ENTRIES SHOWN:
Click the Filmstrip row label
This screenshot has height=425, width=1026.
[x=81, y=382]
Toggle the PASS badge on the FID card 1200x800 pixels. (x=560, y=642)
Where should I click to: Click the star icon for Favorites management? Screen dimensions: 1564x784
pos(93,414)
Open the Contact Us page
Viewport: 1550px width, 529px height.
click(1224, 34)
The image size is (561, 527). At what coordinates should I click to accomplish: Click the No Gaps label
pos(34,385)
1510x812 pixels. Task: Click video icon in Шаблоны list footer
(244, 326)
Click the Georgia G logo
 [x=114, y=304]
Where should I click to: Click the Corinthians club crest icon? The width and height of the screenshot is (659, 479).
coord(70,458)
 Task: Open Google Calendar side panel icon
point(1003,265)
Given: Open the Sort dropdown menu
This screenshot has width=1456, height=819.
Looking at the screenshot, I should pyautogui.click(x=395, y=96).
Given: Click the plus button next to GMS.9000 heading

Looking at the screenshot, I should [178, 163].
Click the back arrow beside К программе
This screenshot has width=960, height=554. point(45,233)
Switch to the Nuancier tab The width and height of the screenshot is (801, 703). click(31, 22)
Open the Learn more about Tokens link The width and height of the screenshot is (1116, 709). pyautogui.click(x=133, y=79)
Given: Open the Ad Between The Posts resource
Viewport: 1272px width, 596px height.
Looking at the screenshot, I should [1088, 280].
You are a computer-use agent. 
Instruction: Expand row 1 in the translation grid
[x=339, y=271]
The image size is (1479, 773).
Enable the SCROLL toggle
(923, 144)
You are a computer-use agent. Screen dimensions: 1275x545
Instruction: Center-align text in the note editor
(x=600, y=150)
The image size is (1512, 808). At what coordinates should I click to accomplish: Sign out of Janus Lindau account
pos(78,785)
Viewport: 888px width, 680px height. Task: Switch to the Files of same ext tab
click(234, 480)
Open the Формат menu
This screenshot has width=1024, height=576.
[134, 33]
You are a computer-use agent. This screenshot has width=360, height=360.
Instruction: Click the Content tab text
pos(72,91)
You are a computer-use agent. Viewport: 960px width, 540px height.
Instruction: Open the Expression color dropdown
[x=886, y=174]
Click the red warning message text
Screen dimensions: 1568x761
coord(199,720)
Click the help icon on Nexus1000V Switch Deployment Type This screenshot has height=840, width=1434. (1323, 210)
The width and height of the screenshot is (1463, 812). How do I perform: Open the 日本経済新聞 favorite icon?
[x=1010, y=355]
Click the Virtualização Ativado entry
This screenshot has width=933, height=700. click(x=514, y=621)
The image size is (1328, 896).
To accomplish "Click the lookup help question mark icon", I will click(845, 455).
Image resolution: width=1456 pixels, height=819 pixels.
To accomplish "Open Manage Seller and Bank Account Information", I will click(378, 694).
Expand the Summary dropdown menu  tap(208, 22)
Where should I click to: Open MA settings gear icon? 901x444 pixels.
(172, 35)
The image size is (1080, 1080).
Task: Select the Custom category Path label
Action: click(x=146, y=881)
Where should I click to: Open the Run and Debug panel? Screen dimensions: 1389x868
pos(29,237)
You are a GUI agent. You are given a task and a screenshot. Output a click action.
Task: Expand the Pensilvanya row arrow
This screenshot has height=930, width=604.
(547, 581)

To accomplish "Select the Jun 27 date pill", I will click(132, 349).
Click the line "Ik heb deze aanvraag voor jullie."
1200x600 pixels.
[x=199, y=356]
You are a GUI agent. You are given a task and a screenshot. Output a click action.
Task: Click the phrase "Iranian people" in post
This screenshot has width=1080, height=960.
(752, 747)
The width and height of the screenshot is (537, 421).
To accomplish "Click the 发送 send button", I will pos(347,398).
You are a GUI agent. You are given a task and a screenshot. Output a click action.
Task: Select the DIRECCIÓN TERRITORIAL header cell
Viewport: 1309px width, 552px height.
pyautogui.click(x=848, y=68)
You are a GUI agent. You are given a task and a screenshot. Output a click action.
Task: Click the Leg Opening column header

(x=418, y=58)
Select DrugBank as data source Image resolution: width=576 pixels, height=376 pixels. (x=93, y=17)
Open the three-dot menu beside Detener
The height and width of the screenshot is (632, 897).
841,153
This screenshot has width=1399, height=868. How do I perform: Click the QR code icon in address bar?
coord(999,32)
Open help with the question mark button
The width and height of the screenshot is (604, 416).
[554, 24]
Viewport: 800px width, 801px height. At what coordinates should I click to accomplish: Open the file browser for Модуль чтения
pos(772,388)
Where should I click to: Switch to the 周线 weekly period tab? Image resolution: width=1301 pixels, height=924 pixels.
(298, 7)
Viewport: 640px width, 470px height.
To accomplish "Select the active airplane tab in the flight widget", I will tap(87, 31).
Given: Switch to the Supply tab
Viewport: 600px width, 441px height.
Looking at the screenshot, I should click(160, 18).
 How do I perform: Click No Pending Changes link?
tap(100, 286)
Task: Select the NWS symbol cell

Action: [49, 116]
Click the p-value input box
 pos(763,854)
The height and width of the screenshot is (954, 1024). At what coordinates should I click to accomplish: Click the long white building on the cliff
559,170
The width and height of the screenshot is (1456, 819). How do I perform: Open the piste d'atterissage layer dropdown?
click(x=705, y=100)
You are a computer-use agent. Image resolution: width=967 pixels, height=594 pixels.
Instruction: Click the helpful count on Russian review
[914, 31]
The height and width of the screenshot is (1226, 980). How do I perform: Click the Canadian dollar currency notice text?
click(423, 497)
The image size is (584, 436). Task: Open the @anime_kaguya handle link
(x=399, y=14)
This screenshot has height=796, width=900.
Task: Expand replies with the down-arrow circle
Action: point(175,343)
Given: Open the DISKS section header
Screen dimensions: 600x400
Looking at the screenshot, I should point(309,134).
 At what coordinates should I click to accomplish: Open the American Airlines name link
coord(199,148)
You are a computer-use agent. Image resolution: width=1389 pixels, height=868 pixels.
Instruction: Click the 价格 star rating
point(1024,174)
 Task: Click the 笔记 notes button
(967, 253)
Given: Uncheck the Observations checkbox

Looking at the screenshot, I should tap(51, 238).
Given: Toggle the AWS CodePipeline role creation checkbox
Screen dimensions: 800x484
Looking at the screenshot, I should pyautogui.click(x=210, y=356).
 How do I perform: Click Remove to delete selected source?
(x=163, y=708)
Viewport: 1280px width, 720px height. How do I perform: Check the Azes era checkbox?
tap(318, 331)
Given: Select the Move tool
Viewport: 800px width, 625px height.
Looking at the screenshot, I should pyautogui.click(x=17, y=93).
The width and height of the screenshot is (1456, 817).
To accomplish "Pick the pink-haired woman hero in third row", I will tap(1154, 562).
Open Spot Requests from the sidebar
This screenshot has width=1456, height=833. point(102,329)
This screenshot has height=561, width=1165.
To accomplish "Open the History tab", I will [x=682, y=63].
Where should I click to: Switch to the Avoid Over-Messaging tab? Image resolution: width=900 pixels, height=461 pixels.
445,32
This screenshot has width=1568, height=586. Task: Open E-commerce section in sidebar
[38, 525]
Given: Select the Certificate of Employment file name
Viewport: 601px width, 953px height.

GIVEN EXERCISE: Format every line of the data above as a JSON list of strings, with one string per line and blank lines omitted.

TASK SOLUTION:
[
  "Click the Filmstrip row label",
  "This screenshot has height=425, width=1026.",
  "[x=81, y=382]",
  "Toggle the PASS badge on the FID card 1200x800 pixels. (x=560, y=642)",
  "Where should I click to: Click the star icon for Favorites management? Screen dimensions: 1564x784",
  "pos(93,414)",
  "Open the Contact Us page",
  "Viewport: 1550px width, 529px height.",
  "click(1224, 34)",
  "The image size is (561, 527). At what coordinates should I click to accomplish: Click the No Gaps label",
  "pos(34,385)",
  "1510x812 pixels. Task: Click video icon in Шаблоны list footer",
  "(244, 326)",
  "Click the Georgia G logo",
  " [x=114, y=304]",
  "Where should I click to: Click the Corinthians club crest icon? The width and height of the screenshot is (659, 479).",
  "coord(70,458)",
  " Task: Open Google Calendar side panel icon",
  "point(1003,265)",
  "Given: Open the Sort dropdown menu",
  "This screenshot has width=1456, height=819.",
  "Looking at the screenshot, I should pyautogui.click(x=395, y=96).",
  "Given: Click the plus button next to GMS.9000 heading",
  "Looking at the screenshot, I should [178, 163].",
  "Click the back arrow beside К программе",
  "This screenshot has width=960, height=554. point(45,233)",
  "Switch to the Nuancier tab The width and height of the screenshot is (801, 703). click(31, 22)",
  "Open the Learn more about Tokens link The width and height of the screenshot is (1116, 709). pyautogui.click(x=133, y=79)",
  "Given: Open the Ad Between The Posts resource",
  "Viewport: 1272px width, 596px height.",
  "Looking at the screenshot, I should [1088, 280].",
  "You are a computer-use agent. ",
  "Instruction: Expand row 1 in the translation grid",
  "[x=339, y=271]",
  "The image size is (1479, 773).",
  "Enable the SCROLL toggle",
  "(923, 144)",
  "You are a computer-use agent. Screen dimensions: 1275x545",
  "Instruction: Center-align text in the note editor",
  "(x=600, y=150)",
  "The image size is (1512, 808). At what coordinates should I click to accomplish: Sign out of Janus Lindau account",
  "pos(78,785)",
  "Viewport: 888px width, 680px height. Task: Switch to the Files of same ext tab",
  "click(234, 480)",
  "Open the Формат menu",
  "This screenshot has width=1024, height=576.",
  "[134, 33]",
  "You are a computer-use agent. This screenshot has width=360, height=360.",
  "Instruction: Click the Content tab text",
  "pos(72,91)",
  "You are a computer-use agent. Viewport: 960px width, 540px height.",
  "Instruction: Open the Expression color dropdown",
  "[x=886, y=174]",
  "Click the red warning message text",
  "Screen dimensions: 1568x761",
  "coord(199,720)",
  "Click the help icon on Nexus1000V Switch Deployment Type This screenshot has height=840, width=1434. (1323, 210)",
  "The width and height of the screenshot is (1463, 812). How do I perform: Open the 日本経済新聞 favorite icon?",
  "[x=1010, y=355]",
  "Click the Virtualização Ativado entry",
  "This screenshot has width=933, height=700. click(x=514, y=621)",
  "The image size is (1328, 896).",
  "To accomplish \"Click the lookup help question mark icon\", I will click(845, 455).",
  "Image resolution: width=1456 pixels, height=819 pixels.",
  "To accomplish \"Open Manage Seller and Bank Account Information\", I will click(378, 694).",
  "Expand the Summary dropdown menu  tap(208, 22)",
  "Where should I click to: Open MA settings gear icon? 901x444 pixels.",
  "(172, 35)",
  "The image size is (1080, 1080).",
  "Task: Select the Custom category Path label",
  "Action: click(x=146, y=881)",
  "Where should I click to: Open the Run and Debug panel? Screen dimensions: 1389x868",
  "pos(29,237)",
  "You are a GUI agent. You are given a task and a screenshot. Output a click action.",
  "Task: Expand the Pensilvanya row arrow",
  "This screenshot has height=930, width=604.",
  "(547, 581)",
  "To accomplish \"Select the Jun 27 date pill\", I will click(132, 349).",
  "Click the line \"Ik heb deze aanvraag voor jullie.\"",
  "1200x600 pixels.",
  "[x=199, y=356]",
  "You are a GUI agent. You are given a task and a screenshot. Output a click action.",
  "Task: Click the phrase \"Iranian people\" in post",
  "This screenshot has width=1080, height=960.",
  "(752, 747)",
  "The width and height of the screenshot is (537, 421).",
  "To accomplish \"Click the 发送 send button\", I will pos(347,398).",
  "You are a GUI agent. You are given a task and a screenshot. Output a click action.",
  "Task: Select the DIRECCIÓN TERRITORIAL header cell",
  "Viewport: 1309px width, 552px height.",
  "pyautogui.click(x=848, y=68)",
  "You are a GUI agent. You are given a task and a screenshot. Output a click action.",
  "Task: Click the Leg Opening column header",
  "(x=418, y=58)",
  "Select DrugBank as data source Image resolution: width=576 pixels, height=376 pixels. (x=93, y=17)",
  "Open the three-dot menu beside Detener",
  "The height and width of the screenshot is (632, 897).",
  "841,153",
  "This screenshot has width=1399, height=868. How do I perform: Click the QR code icon in address bar?",
  "coord(999,32)",
  "Open help with the question mark button",
  "The width and height of the screenshot is (604, 416).",
  "[554, 24]",
  "Viewport: 800px width, 801px height. At what coordinates should I click to accomplish: Open the file browser for Модуль чтения",
  "pos(772,388)",
  "Where should I click to: Switch to the 周线 weekly period tab? Image resolution: width=1301 pixels, height=924 pixels.",
  "(298, 7)",
  "Viewport: 640px width, 470px height.",
  "To accomplish \"Select the active airplane tab in the flight widget\", I will tap(87, 31).",
  "Given: Switch to the Supply tab",
  "Viewport: 600px width, 441px height.",
  "Looking at the screenshot, I should click(160, 18).",
  " How do I perform: Click No Pending Changes link?",
  "tap(100, 286)",
  "Task: Select the NWS symbol cell",
  "Action: [49, 116]",
  "Click the p-value input box",
  " pos(763,854)",
  "The height and width of the screenshot is (954, 1024). At what coordinates should I click to accomplish: Click the long white building on the cliff",
  "559,170",
  "The width and height of the screenshot is (1456, 819). How do I perform: Open the piste d'atterissage layer dropdown?",
  "click(x=705, y=100)",
  "You are a computer-use agent. Image resolution: width=967 pixels, height=594 pixels.",
  "Instruction: Click the helpful count on Russian review",
  "[914, 31]",
  "The height and width of the screenshot is (1226, 980). How do I perform: Click the Canadian dollar currency notice text?",
  "click(423, 497)",
  "The image size is (584, 436). Task: Open the @anime_kaguya handle link",
  "(x=399, y=14)",
  "This screenshot has height=796, width=900.",
  "Task: Expand replies with the down-arrow circle",
  "Action: point(175,343)",
  "Given: Open the DISKS section header",
  "Screen dimensions: 600x400",
  "Looking at the screenshot, I should point(309,134).",
  " At what coordinates should I click to accomplish: Open the American Airlines name link",
  "coord(199,148)",
  "You are a computer-use agent. Image resolution: width=1389 pixels, height=868 pixels.",
  "Instruction: Click the 价格 star rating",
  "point(1024,174)",
  " Task: Click the 笔记 notes button",
  "(967, 253)",
  "Given: Uncheck the Observations checkbox",
  "Looking at the screenshot, I should tap(51, 238).",
  "Given: Toggle the AWS CodePipeline role creation checkbox",
  "Screen dimensions: 800x484",
  "Looking at the screenshot, I should pyautogui.click(x=210, y=356).",
  " How do I perform: Click Remove to delete selected source?",
  "(x=163, y=708)",
  "Viewport: 1280px width, 720px height. How do I perform: Check the Azes era checkbox?",
  "tap(318, 331)",
  "Given: Select the Move tool",
  "Viewport: 800px width, 625px height.",
  "Looking at the screenshot, I should pyautogui.click(x=17, y=93).",
  "The width and height of the screenshot is (1456, 817).",
  "To accomplish \"Pick the pink-haired woman hero in third row\", I will tap(1154, 562).",
  "Open Spot Requests from the sidebar",
  "This screenshot has width=1456, height=833. point(102,329)",
  "This screenshot has height=561, width=1165.",
  "To accomplish \"Open the History tab\", I will [x=682, y=63].",
  "Where should I click to: Switch to the Avoid Over-Messaging tab? Image resolution: width=900 pixels, height=461 pixels.",
  "445,32",
  "This screenshot has width=1568, height=586. Task: Open E-commerce section in sidebar",
  "[38, 525]",
  "Given: Select the Certificate of Employment file name",
  "Viewport: 601px width, 953px height."
]